Thursday, January 13, 2011
My Prayer.
I fear You. You are more powerful than all the strength of man and his inventions combined. You are the reason why man exists. You are our Creator. And yet, you are so gentle. You comfort the weak and lonely. You are forgiving even though some of us be undeserving of Your grace. I love you. You have given me so much, even though I gave so little praise. I am ashamed in Your presence, Lord. Because I know that each day I continue to sin. And sometimes I don't realize. And sometimes I do. I ask for your forgiveness, Lord. And I ask for a hand up, not a handout. Because too many times I ask when I know I have not the strength to carry the blessing you have bestowed upon me. When we ask, you always give. Yet many times we do not give thanks. Many times you give and we expect it because we know You are a loving God. But most times, we take Your blessings for granted. And we give empty promises of change knowing that we will continue to be the same in our hearts. And even though You know all that is in us, Lord, you still give us chance after chance. I ask Lord that you guide me through to where I need to be. I no longer wish to lean toward my own understanding of things, because I know I would never be equipped to lead myself to righteousness without You.
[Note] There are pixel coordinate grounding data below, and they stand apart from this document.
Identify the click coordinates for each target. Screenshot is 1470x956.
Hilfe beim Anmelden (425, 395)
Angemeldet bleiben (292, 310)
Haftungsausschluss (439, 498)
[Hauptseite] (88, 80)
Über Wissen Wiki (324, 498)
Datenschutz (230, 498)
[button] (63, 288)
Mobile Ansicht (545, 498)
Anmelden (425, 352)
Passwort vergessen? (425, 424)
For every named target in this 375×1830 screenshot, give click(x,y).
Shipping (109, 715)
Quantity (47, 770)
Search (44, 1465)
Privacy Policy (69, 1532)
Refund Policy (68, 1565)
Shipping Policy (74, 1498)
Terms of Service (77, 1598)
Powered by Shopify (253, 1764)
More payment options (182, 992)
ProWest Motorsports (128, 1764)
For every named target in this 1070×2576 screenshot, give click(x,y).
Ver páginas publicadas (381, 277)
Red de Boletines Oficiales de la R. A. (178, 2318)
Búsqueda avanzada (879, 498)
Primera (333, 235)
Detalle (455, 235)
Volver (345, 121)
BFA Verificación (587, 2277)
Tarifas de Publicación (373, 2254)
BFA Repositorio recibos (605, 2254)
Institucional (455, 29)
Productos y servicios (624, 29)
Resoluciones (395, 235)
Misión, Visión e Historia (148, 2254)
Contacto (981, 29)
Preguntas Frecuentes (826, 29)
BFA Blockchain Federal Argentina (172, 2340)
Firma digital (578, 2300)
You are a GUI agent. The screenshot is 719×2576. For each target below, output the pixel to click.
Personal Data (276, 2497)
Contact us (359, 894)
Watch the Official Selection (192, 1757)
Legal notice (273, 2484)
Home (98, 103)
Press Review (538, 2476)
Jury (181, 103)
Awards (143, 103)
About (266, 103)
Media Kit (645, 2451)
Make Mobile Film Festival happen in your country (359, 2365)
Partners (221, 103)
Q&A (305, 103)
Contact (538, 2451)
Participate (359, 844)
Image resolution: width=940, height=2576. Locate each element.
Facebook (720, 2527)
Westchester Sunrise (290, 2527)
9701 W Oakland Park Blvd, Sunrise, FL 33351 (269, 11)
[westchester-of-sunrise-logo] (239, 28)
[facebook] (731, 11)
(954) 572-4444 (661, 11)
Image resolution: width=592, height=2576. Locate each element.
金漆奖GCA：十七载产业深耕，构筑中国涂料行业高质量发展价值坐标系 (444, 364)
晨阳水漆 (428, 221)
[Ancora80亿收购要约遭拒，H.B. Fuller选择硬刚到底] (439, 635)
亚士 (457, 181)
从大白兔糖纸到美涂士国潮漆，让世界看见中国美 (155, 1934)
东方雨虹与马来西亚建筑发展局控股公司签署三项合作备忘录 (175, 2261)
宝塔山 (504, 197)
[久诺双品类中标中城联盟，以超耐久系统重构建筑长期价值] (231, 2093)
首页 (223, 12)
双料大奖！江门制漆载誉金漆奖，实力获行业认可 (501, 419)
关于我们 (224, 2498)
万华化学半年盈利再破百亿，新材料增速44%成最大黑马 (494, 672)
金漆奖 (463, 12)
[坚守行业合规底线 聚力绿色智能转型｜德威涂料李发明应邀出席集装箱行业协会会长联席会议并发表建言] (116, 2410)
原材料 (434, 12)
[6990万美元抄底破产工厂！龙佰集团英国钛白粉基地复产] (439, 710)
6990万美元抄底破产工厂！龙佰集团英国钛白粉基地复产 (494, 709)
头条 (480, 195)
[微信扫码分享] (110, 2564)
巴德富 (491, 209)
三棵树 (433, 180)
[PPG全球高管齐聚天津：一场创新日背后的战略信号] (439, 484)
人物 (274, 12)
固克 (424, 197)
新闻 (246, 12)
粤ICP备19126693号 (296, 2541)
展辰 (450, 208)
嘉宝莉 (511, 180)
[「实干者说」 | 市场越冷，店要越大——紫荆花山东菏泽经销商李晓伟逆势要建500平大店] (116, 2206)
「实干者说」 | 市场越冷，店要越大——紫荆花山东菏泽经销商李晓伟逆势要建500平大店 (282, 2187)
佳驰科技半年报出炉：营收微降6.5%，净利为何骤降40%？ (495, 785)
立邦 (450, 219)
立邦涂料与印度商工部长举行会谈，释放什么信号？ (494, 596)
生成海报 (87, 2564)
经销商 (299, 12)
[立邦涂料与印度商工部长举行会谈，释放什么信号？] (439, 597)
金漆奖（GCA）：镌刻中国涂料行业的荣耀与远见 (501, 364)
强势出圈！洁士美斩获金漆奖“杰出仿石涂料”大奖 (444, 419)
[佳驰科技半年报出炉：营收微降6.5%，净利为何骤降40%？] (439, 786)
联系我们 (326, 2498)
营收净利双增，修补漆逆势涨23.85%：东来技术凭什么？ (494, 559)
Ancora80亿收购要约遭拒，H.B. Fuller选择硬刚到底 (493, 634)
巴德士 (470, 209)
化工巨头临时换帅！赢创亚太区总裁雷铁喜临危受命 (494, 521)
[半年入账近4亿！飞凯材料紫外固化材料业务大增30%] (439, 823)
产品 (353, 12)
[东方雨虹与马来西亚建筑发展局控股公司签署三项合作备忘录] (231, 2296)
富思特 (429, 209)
Us humans are full of wickedness from this world. Each day is a struggle to thwart the temptations of this life. But I know for sure Lord that these temptations are merely cheap thrills. I want something that is good and filling. Only Your love can do that. I know because I simply do not thirst the way I did. And although I have my moments where I miss my past, the present me knows that there is nothing in that life. You have showed me something more, and I do not ever want to lose it. I am happy with what I have, although it be little compared to before. Possession be of little importance nowadays, though. Because before I had what I wanted, but lacked happiness when that's what I truly needed. You make me whole, when all the days of my past I was depressed. I now find joy in the little things. I thank you Lord, because you are changing my life. I know in You I can truly find happiness. All these days I searched for something, anything, only to realize it all meant nothing. You are everything. And I want and need it all.